TinkerPlots 101: Randomization Test
The hypothesis test we perform to evaluate group differences is referred to as a randomization test. In this test, we are going to model experimental variation assuming the null hypothesis that there is no effect of treatment on the outcome is true. Using that model, we will replicate the random assignment of subjects (and their outcome value) to the two conditions/groups. Based on that re-randomization to groups we will calculate and record a measure of how different the conditions are on the outcome (e.g., calculate the difference in means). We will repeat this re-randomization and summarization a large number of times. This will give us a sense for the experiemental variation (i.e., the variation that is expected in the differences just because of random assignment).
To illustrate how to use TinkerPlots to carry out a randomization test, we will again visit our example from the previous reading:
Dr. Bunsen Honeydew wants to evaluate the effects of a magic bean that he hypothesizes will help people grow faster. He plans to evaluate this by carrying out a statistical experiment in which he will randomly assign six subjects he has recruited to two groups.
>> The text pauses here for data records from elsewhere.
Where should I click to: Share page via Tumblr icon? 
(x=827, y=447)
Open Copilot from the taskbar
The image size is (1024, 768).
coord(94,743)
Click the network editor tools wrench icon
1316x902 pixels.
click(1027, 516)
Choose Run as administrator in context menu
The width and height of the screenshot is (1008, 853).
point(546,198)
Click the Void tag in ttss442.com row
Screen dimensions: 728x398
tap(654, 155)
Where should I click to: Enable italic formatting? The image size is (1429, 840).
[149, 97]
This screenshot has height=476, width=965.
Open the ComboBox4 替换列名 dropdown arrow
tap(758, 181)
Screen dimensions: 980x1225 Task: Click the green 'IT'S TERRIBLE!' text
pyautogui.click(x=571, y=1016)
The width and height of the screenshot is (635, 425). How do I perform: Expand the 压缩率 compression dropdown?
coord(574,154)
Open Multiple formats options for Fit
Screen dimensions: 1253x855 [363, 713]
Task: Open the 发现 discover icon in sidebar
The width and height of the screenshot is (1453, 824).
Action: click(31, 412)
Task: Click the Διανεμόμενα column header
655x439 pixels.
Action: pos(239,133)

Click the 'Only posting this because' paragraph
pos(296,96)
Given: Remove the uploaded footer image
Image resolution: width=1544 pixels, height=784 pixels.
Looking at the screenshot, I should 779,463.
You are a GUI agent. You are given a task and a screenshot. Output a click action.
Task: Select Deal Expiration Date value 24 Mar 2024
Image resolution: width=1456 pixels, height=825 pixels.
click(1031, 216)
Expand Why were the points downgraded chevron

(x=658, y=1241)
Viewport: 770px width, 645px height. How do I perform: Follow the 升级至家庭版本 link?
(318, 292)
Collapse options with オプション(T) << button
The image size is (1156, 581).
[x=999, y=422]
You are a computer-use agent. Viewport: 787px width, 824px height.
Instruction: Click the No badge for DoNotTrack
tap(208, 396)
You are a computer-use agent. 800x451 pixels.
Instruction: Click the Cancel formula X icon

The people in the first group will be given the magic bean (treatment group) and the people in the second group will not be given the magic bean (control group). After a year, he will measure the heights of people in both groups and compare their means to evaluate whether the magic bean impacted the treatment group’s heights.
Observed Data
Figure 1 shows the random assignment of the six people in the sample to the treatment and control groups and the results of Dr. Honeydew’s study. The people in the treatment group grew on average 3.70 inches over the course of the year and those in the control group grew on average 2.63 inches over the course of the year.
The people in the treatment group who consumed the magic bean grew 1.07 inches more than the people in the control group did. To get that we used:
\[ \begin{split} \text{Difference} &= \bar{x}_{t} - \bar{x}_c\\ &= 3.70 - 2.63 \\ &= 1.07 \end{split} \]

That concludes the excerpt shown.